The Edge of Tomorrow, Cruise’s latest flick in the same genre, rectifies this problem, and is all the better for it.

Hiring Bill Paxton as a loud mouthed Virginian Sergeant was a stroke of genius, and he steals the show in every scene he is in.  Cruise does solid, dependable work, and is a great serious central hero, Cage, who develops from chicken to kickarse throughout the course of the film.  However, as a personality, he doesn’t stand a chance next to the wisecracking, tough as nails Sergeant, who slowly finds his every word predictable in the face ofCage’s growing familiarity with the day.




It’s not spoiling anything by saying that the story is this: after dying on the battlefield of France in an encounter with an alien enemy, Cage finds himself reliving the same day over and over again, and sets about trying to use that experience to better himself and secure victory for the human race.

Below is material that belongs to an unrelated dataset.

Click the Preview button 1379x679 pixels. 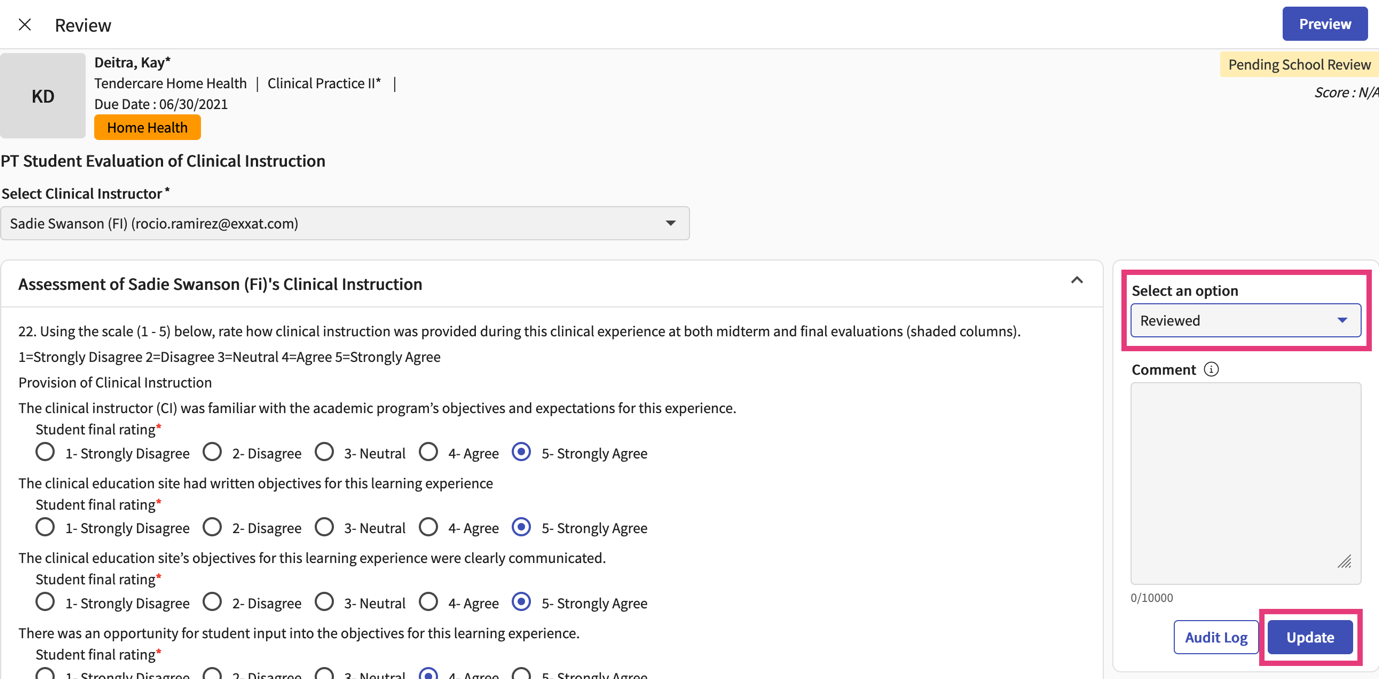1325,23
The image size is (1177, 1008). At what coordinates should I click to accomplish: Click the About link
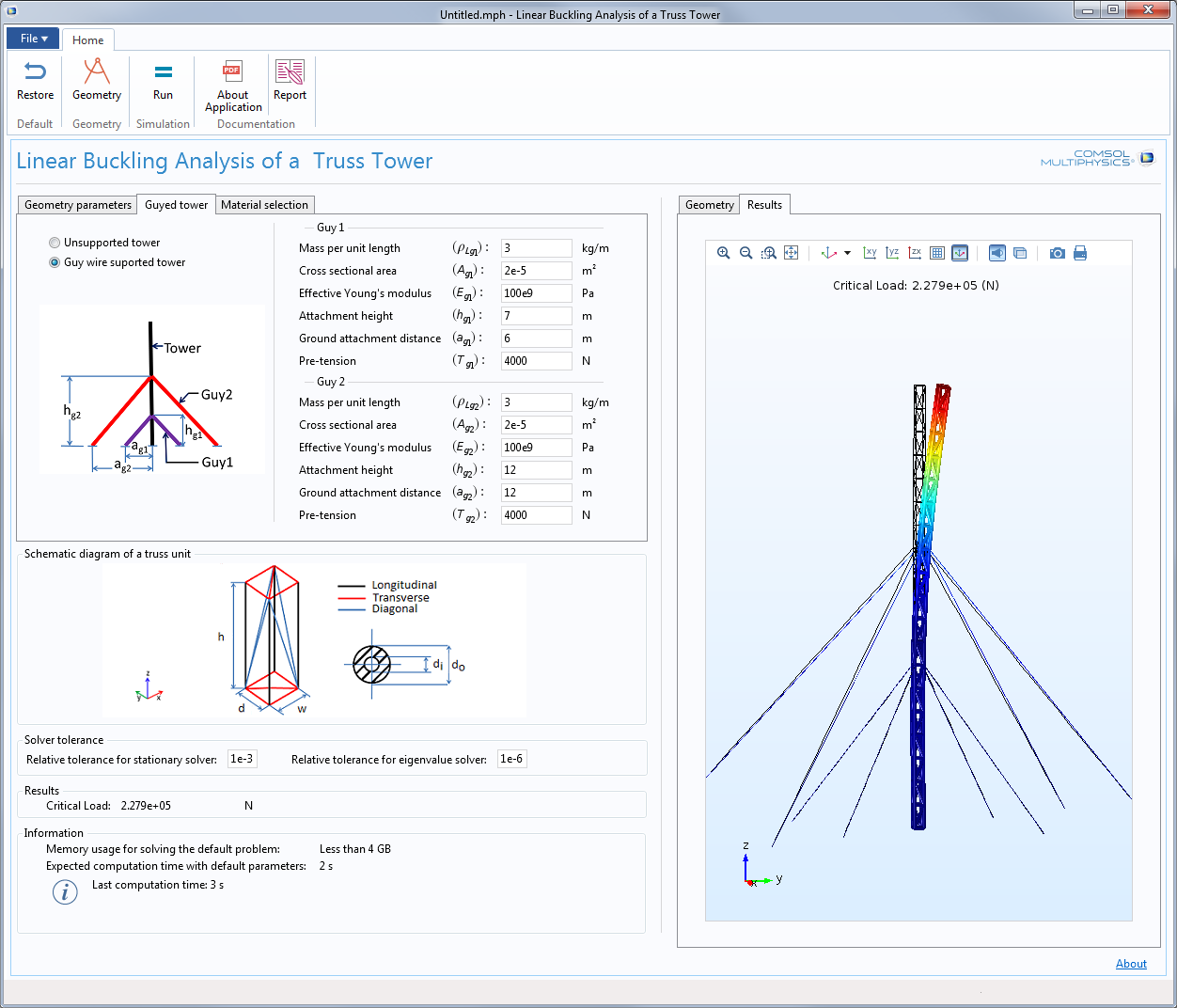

Helping him become a skilled warrior is Emily Blunt’s character Rita, the fearless poster child of mankind’s resistance forces.  Blunt appears to have a great time in her role, enjoying killing Cage at any slip up so he can learn to avoid being killed by Rita again next time.




The set up of the world is a little haphazard.  Apart from the mechanised suits and the odd holographic projector (and any other piece of techno-wizardry needed for the plot), the hardware on display looks fairly “now”.  NATO military forces seem to be combined into one force that has an eagle as an emblem, even though it does not appear the Americans are actually in charge. In fact, membership seems completely voluntary, given the very ethnically diverse companies that are put together, though by “ethnically diverse” I mean a collection of people from different English speaking nations (American, English, Australian) rather than a multilingual force including Spaniards and the like.

The alien creatures are… well, all tentacles and movement and screaming but all interchangeable, their strategic objectives are fairly obscure, and their command and control structure is, again, rather convenient to the plot.  They are pretty dull even if they have a great penchant for killing, but this film is not about interspecies diplomacy. 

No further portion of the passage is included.